Ainsi, en dehors de la région palatine où la relaxation s’avère quasi impossible, selon le site de l’augmentation osseuse, la relaxation du lambeau sera abordée de différentes façons. Au maxillaire, en vestibulaire, la relaxation ne comporte pas de difficultés particulières. Par contre, dans les secteurs postérieurs mandibulaires, en vestibulaire, l’incision périostée devra être délicate dans la région du foramen mentonnier pour ne pas en léser ses branches (figures 8 à 10).
À la mandibule, en lingual, les zones rétro-molaires et molaires ne nécessitent aucune incision pour la relaxation. Un décollement jusqu’au muscle mylo-hyoïdien permet de séparer le lambeau de ses fibres en utilisant un instrument mousse comme un décolleur (figures 11 et 12).
Dans cette région, au niveau prémolaire, l’insertion du mylo-hyoïdien est très basse. Il peut être alors nécessaire d’inciser le périoste avec précaution pour relaxer cette partie du lam beau ou d’étirer les fibres collagéniques du périoste avec un décolleur (figure 13).
À l’issue de cette présentation des facteurs essentiels favorisant la réussite thérapeutique d’une intervention de régénération osseuse guidée, il apparaît qu’il a été proposé différentes procédures utilisant des matériaux variés et des techniques différentes afin d’obtenir une augmentation du volume osseux.

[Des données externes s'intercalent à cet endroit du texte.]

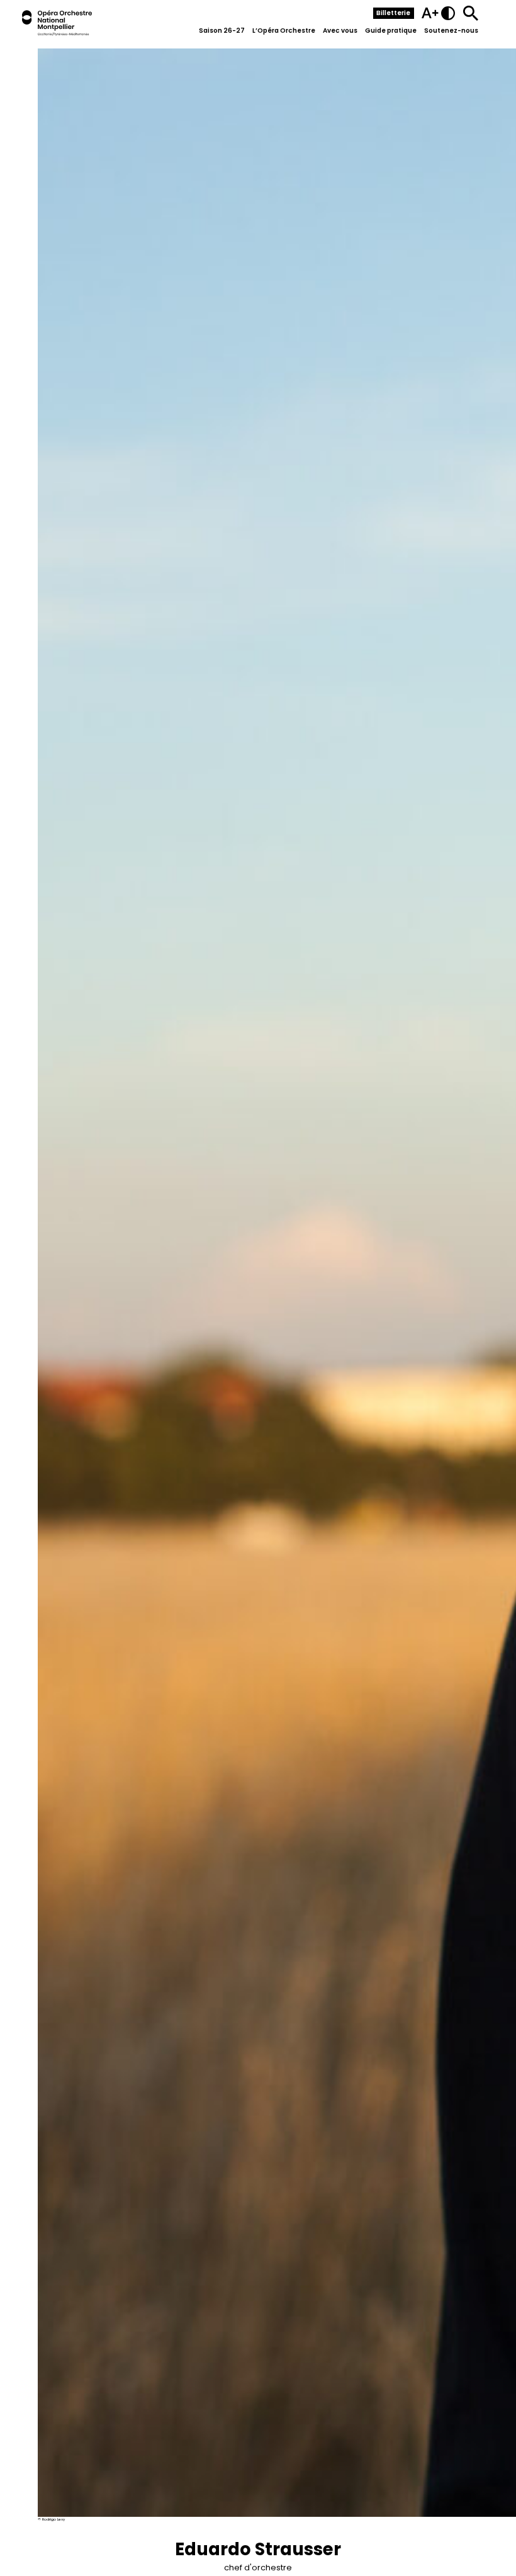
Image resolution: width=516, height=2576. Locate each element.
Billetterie (393, 13)
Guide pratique (391, 30)
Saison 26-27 (222, 30)
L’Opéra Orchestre (283, 30)
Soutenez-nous (451, 30)
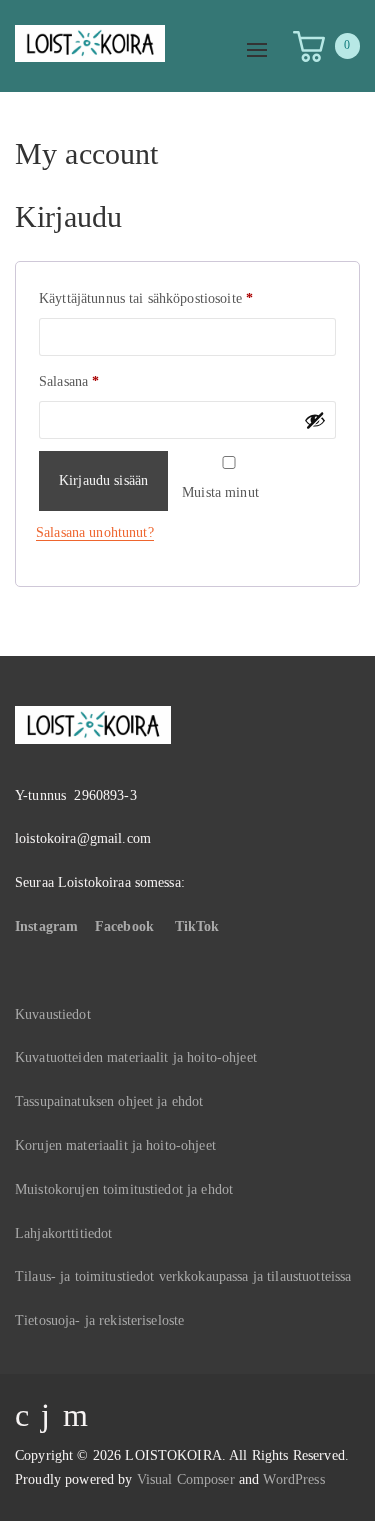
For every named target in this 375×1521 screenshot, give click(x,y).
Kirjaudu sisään (103, 480)
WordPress (293, 1479)
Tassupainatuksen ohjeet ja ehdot (109, 1101)
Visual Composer (186, 1479)
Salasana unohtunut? (95, 532)
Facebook (124, 926)
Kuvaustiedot (53, 1014)
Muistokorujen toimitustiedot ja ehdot (124, 1189)
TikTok (197, 926)
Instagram (46, 926)
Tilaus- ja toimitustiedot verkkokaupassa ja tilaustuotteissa (183, 1276)
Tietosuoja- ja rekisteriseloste (99, 1320)
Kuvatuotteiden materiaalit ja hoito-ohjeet (136, 1057)
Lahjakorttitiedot (63, 1233)
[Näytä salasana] (315, 420)
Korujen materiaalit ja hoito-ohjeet (115, 1145)
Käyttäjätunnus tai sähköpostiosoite (173, 298)
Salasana (96, 381)
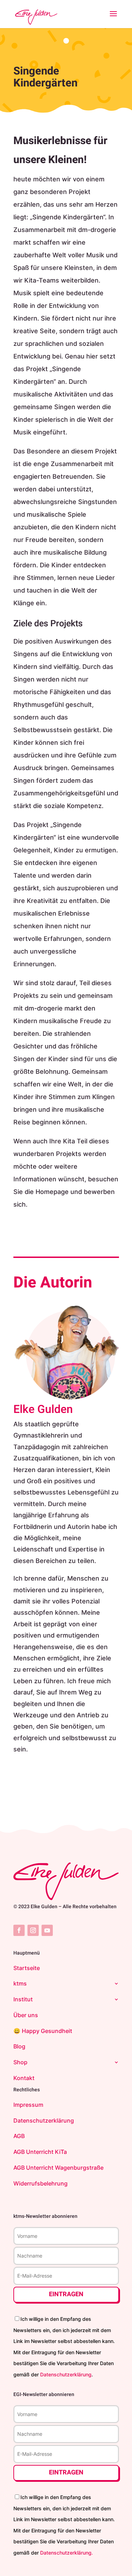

Les conditions de la réussite thérapeutique passent, en complément du choix d’une membrane, par la sélection pertinente d’un biomatériau ainsi que par la maîtrise de la fermeture du site opératoire. Enfin, si les protocoles opératoires peuvent varier, les principes de base demeurent. Une bonne compréhension de ces derniers permet de favoriser le succès de cette thérapeutique en assurant la fiabilité et la reproductibilité de la procédure chirurgicale réalisée.
Les auteurs déclarent n’avoir aucun lien d’intérêts.